● What you should do
In the material, start at the line containing "This screenshot has width=1278, height=618." and end after the line containing "pyautogui.click(x=279, y=27)". Reproduce those lines with "Details" changed to "Summary", leaving everything else unchanged.

Recorded data:
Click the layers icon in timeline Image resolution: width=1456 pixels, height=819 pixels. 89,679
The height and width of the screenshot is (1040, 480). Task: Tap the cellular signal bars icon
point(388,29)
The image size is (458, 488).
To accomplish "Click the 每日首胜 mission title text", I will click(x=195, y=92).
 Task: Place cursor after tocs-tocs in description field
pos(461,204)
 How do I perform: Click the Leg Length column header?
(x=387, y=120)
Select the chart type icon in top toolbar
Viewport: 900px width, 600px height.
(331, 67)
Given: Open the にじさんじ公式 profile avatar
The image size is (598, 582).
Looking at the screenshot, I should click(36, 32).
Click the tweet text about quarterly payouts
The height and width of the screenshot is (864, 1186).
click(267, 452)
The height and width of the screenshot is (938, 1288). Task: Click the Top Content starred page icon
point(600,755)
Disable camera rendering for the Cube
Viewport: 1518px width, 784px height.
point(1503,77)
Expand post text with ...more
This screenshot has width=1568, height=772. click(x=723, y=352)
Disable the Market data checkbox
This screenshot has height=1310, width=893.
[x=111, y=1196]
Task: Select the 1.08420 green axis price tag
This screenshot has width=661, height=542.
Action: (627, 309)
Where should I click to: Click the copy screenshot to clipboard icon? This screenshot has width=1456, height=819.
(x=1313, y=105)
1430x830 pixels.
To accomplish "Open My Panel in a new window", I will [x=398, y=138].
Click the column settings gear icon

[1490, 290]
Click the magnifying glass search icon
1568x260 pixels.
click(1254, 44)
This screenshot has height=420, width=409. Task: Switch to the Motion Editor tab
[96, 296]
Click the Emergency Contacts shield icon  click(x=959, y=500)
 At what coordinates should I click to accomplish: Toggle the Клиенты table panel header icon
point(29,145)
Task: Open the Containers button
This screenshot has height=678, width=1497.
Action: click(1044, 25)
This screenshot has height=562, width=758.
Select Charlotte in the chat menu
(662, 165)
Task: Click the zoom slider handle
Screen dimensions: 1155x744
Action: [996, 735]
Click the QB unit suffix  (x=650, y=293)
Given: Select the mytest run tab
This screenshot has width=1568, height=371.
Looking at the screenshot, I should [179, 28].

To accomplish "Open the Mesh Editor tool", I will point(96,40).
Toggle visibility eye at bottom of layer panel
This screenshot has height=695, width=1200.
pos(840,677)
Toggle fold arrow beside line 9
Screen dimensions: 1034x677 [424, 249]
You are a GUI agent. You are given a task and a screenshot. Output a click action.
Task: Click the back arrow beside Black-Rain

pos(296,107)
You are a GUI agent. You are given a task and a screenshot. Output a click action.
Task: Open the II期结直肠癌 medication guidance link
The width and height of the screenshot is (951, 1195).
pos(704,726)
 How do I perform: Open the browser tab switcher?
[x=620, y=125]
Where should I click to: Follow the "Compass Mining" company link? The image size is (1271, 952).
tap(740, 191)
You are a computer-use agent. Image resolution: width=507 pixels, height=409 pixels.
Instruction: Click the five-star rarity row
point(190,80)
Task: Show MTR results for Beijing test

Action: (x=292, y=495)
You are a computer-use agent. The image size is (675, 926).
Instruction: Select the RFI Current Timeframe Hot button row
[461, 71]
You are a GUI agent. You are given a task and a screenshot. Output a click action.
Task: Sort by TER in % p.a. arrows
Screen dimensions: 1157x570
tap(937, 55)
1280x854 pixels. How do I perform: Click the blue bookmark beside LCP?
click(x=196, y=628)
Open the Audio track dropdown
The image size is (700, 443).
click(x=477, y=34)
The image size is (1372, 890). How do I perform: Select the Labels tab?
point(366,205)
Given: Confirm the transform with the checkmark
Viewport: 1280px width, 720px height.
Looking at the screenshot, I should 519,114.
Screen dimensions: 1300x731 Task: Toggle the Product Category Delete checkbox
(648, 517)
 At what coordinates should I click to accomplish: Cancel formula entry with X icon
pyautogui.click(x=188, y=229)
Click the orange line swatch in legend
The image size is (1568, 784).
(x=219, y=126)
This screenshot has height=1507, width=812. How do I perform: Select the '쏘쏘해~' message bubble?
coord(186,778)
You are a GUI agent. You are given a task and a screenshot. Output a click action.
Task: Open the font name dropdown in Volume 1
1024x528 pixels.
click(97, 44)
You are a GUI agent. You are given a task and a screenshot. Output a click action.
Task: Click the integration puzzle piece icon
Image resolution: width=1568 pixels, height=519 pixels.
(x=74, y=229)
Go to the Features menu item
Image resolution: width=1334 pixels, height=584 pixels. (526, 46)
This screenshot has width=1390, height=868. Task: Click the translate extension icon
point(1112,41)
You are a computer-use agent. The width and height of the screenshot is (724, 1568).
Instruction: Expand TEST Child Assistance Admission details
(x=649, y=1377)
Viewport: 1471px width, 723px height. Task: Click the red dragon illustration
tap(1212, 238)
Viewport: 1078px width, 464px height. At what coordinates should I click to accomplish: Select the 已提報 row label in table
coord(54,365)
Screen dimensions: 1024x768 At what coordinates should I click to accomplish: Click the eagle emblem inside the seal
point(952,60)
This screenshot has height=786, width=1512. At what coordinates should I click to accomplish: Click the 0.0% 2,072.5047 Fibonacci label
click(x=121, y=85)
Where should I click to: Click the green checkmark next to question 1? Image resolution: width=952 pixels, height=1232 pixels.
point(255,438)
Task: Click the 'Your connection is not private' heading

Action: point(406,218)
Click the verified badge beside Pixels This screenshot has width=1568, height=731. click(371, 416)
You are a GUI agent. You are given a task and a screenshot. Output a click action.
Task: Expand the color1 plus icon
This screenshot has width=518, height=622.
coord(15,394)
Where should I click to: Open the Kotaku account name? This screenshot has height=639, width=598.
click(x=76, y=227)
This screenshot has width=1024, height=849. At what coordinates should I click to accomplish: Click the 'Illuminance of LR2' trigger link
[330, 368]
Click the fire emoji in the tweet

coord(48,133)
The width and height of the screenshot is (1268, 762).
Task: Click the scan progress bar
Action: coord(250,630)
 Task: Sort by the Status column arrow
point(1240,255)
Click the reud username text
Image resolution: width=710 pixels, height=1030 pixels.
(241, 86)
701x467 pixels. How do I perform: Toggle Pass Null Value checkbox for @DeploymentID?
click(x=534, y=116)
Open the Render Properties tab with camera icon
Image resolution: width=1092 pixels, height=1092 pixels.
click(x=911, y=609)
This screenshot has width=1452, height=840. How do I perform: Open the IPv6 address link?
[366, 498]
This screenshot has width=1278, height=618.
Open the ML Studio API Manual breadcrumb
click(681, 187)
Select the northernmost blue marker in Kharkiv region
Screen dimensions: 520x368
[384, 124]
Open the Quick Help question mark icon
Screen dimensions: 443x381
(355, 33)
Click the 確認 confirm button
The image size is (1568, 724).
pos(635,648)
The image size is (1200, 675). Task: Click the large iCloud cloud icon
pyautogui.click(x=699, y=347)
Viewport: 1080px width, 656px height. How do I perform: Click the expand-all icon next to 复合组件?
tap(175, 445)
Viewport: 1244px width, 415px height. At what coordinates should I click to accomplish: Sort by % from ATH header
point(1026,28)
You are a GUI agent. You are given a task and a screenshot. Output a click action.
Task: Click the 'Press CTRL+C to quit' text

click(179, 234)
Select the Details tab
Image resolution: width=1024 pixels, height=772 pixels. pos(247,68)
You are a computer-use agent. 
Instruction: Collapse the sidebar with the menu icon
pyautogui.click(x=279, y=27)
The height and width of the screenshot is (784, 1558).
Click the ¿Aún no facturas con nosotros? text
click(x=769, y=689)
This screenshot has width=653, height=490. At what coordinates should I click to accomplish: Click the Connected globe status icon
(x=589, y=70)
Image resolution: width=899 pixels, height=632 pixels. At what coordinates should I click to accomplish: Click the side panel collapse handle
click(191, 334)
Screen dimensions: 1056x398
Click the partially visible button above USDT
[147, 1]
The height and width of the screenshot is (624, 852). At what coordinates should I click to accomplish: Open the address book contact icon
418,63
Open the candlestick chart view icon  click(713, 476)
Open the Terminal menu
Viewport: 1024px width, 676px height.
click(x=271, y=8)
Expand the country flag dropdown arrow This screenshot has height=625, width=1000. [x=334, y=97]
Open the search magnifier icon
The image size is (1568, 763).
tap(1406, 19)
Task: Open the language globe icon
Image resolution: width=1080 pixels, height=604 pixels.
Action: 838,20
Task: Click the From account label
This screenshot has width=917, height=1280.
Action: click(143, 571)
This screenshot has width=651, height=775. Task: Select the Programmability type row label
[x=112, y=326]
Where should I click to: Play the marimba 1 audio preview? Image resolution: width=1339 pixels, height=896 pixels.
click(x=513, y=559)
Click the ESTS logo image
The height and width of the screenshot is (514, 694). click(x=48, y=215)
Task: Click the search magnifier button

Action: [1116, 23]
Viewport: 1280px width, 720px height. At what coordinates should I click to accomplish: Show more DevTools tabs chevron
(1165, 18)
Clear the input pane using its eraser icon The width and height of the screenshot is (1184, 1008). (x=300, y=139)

● Written response
This screenshot has width=1278, height=618.
Open the ML Studio API Manual breadcrumb
click(681, 187)
Select the northernmost blue marker in Kharkiv region
Screen dimensions: 520x368
[384, 124]
Open the Quick Help question mark icon
Screen dimensions: 443x381
(355, 33)
Click the 確認 confirm button
The image size is (1568, 724).
pos(635,648)
The image size is (1200, 675). Task: Click the large iCloud cloud icon
pyautogui.click(x=699, y=347)
Viewport: 1080px width, 656px height. How do I perform: Click the expand-all icon next to 复合组件?
tap(175, 445)
Viewport: 1244px width, 415px height. At what coordinates should I click to accomplish: Sort by % from ATH header
point(1026,28)
You are a GUI agent. You are given a task and a screenshot. Output a click action.
Task: Click the 'Press CTRL+C to quit' text

click(179, 234)
Select the Summary tab
Image resolution: width=1024 pixels, height=772 pixels. pos(247,68)
You are a computer-use agent. 
Instruction: Collapse the sidebar with the menu icon
pyautogui.click(x=279, y=27)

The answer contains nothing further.